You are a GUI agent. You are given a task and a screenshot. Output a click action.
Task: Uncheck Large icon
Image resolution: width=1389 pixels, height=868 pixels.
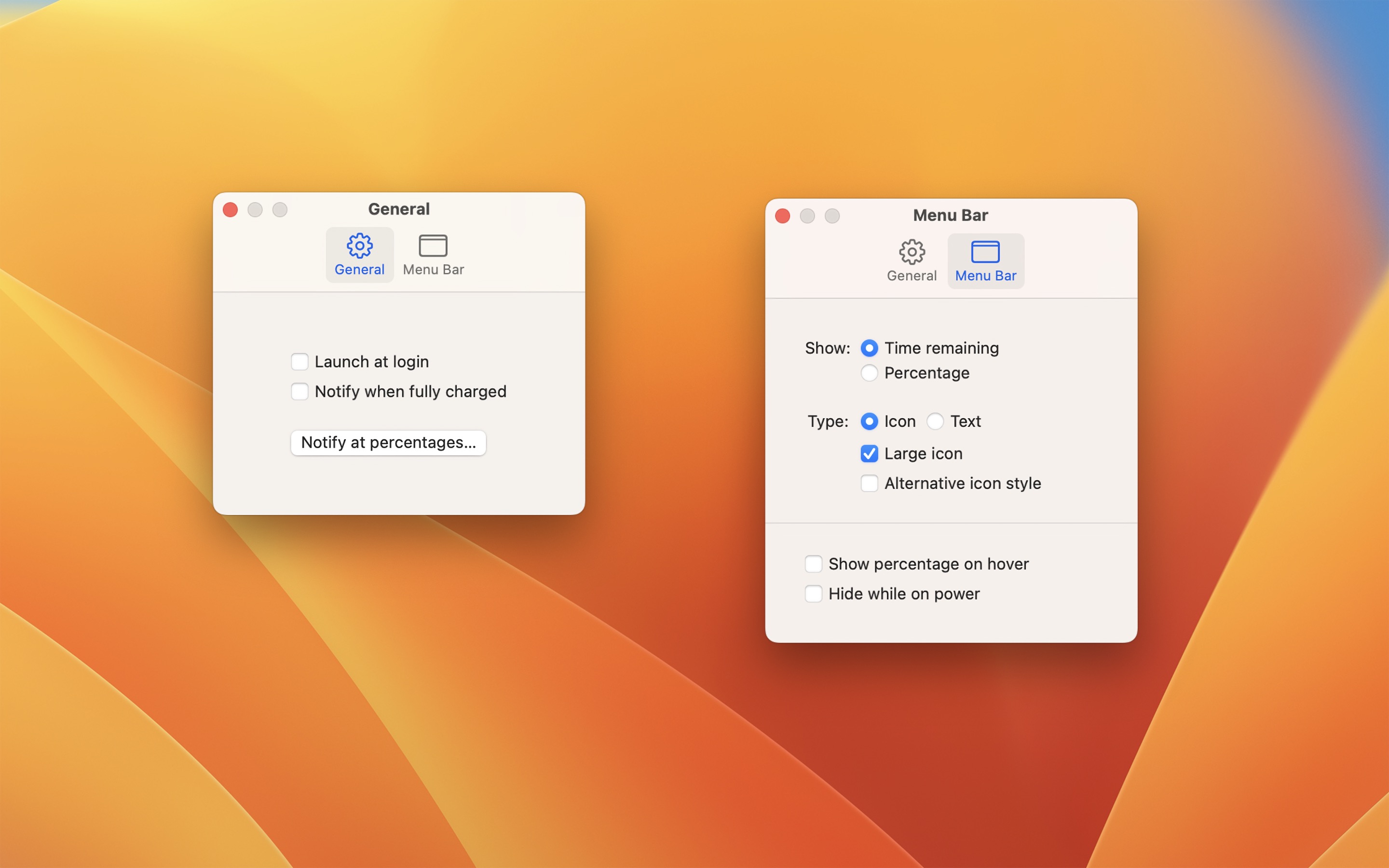coord(869,453)
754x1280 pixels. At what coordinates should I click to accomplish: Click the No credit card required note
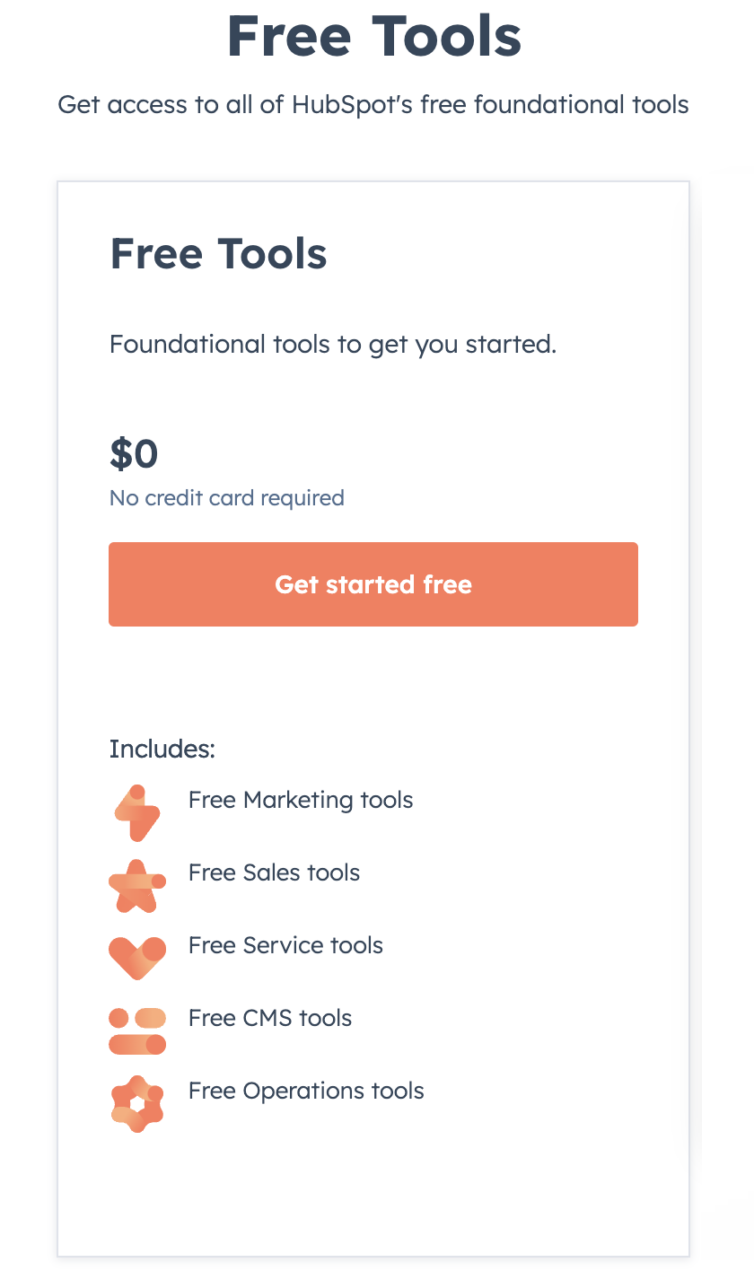coord(226,498)
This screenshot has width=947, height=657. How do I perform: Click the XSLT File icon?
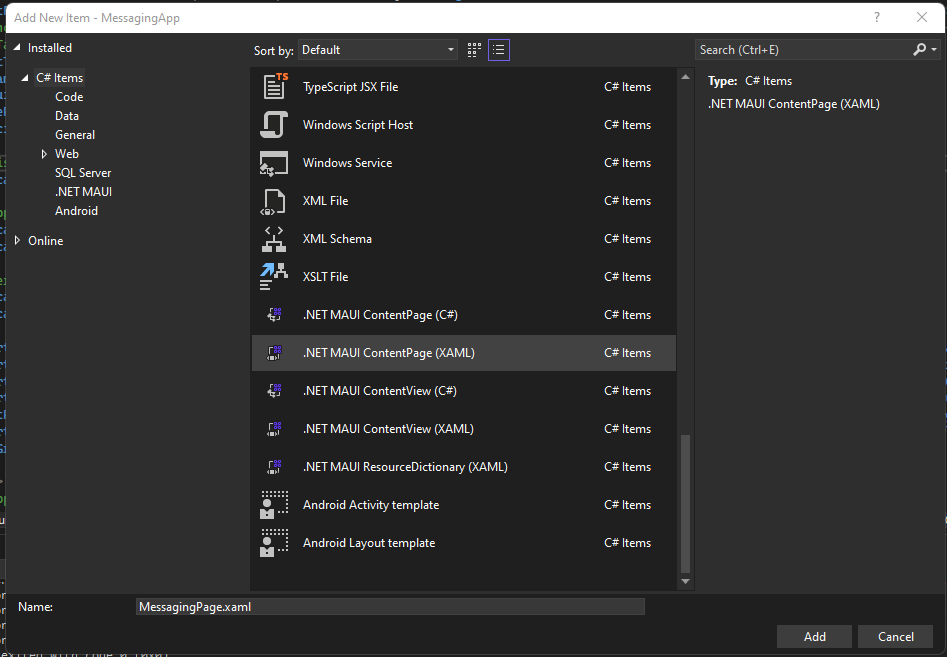274,277
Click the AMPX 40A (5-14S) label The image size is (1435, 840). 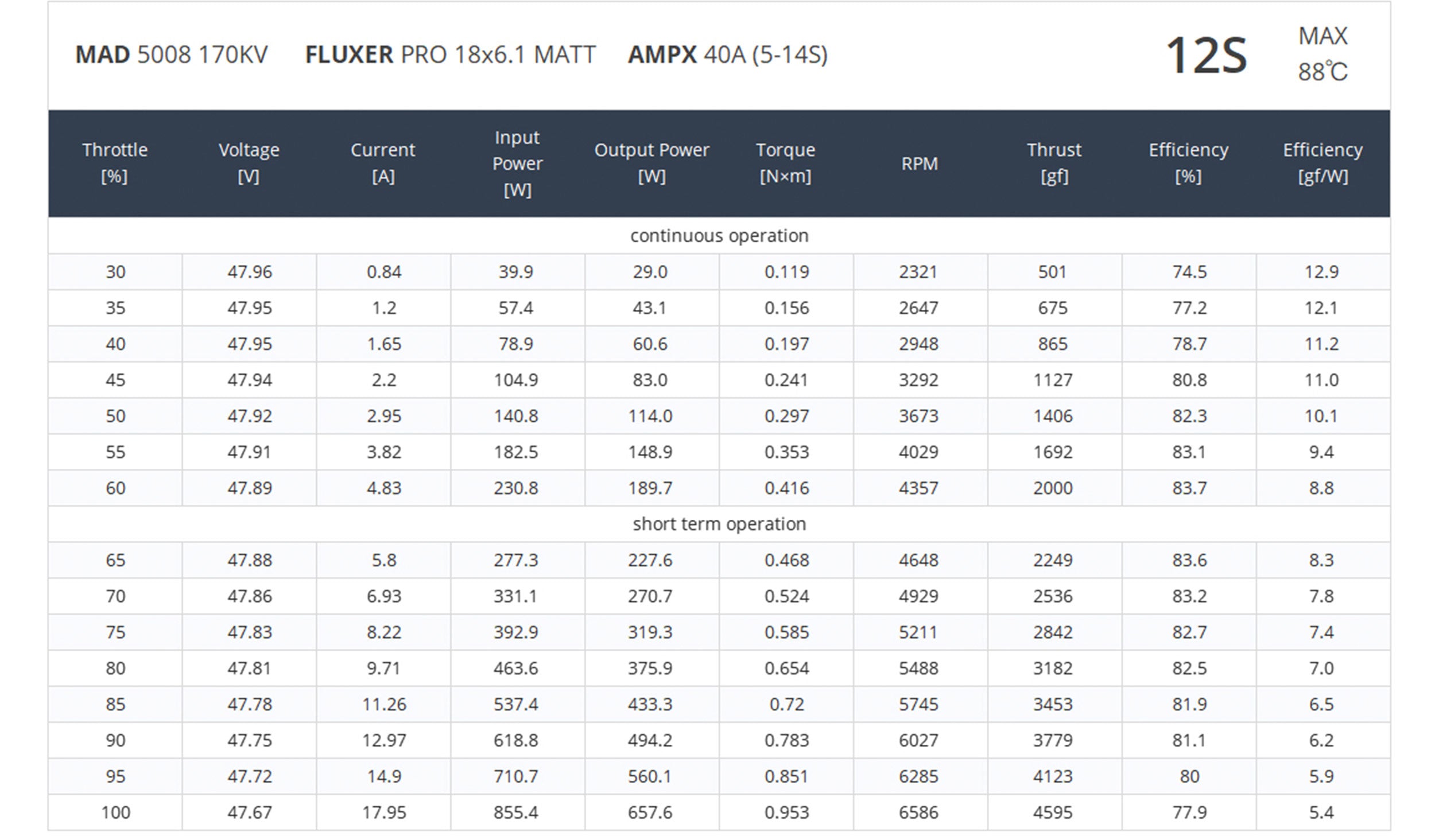point(727,55)
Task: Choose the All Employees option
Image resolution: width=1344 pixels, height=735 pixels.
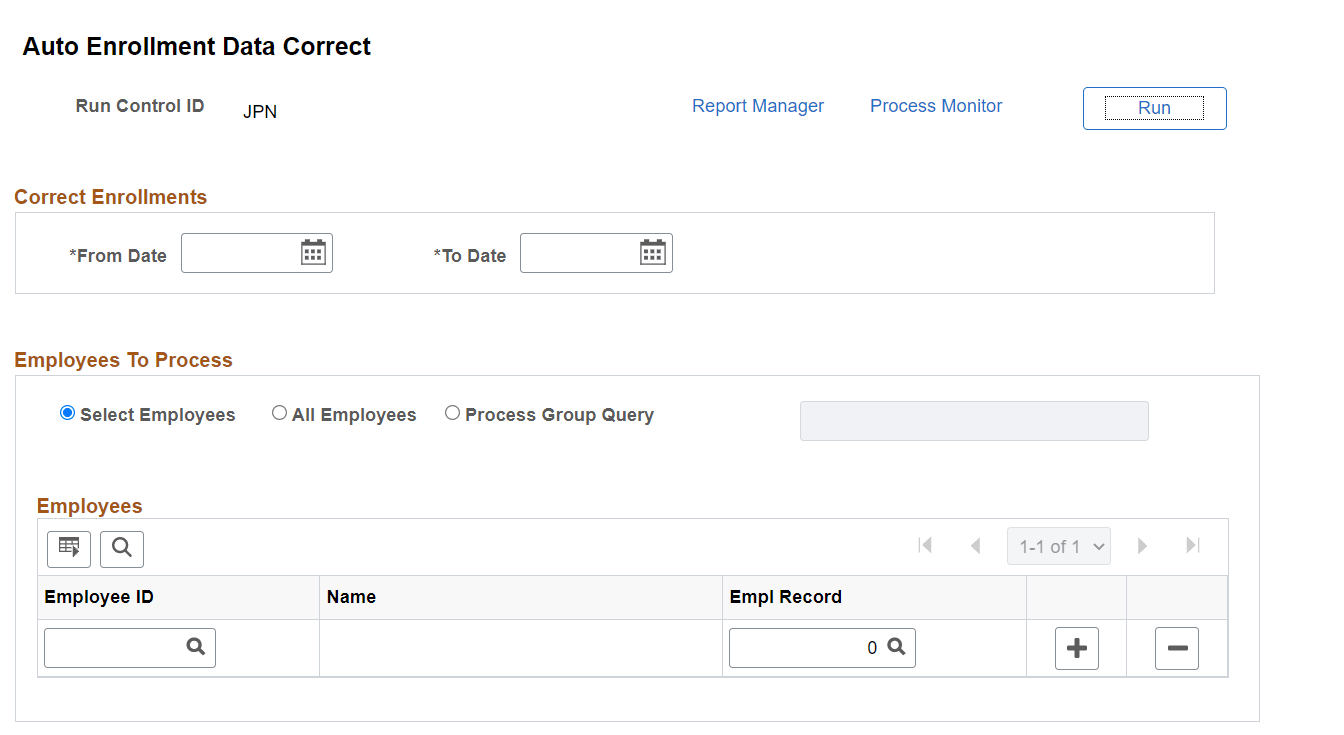Action: point(280,412)
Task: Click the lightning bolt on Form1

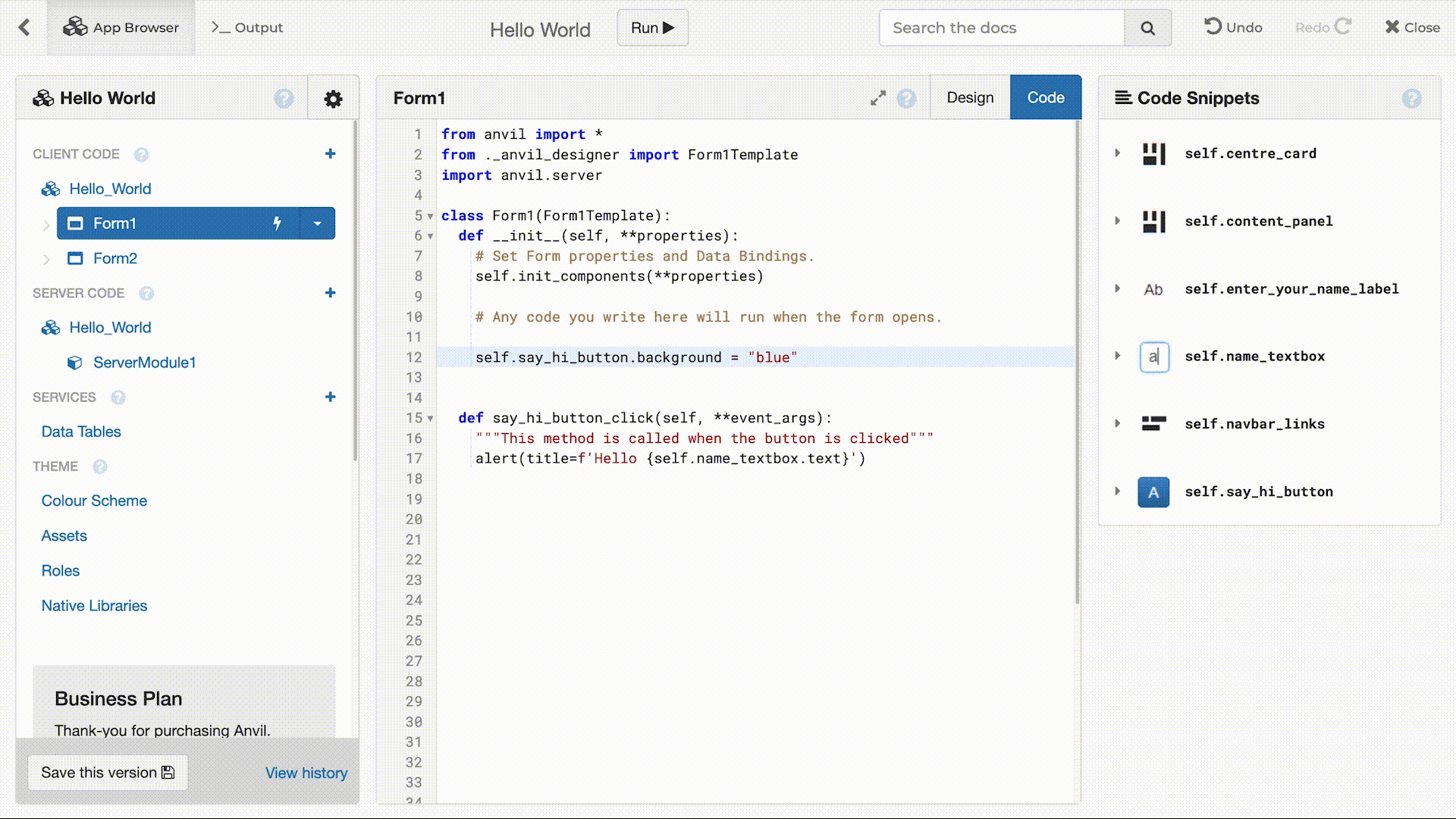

◆ ◆ ◆ ◆

Objective | Recast the records, from their first line through the line that contains "coord(226,498)", as a Markdown table with the columns No. and Text, one row per line and blank lines omitted. Include only those lines, and leave the pictures out.

Solution for this task |
| No. | Text |
|---|---|
| 1 | You are a GUI agent. You are given a task and a screenshot. Output a click action. |
| 2 | Task: Uncheck Large icon |
| 3 | Image resolution: width=1389 pixels, height=868 pixels. |
| 4 | coord(869,453) |
| 5 | 754x1280 pixels. At what coordinates should I click to accomplish: Click the No credit card required note |
| 6 | coord(226,498) |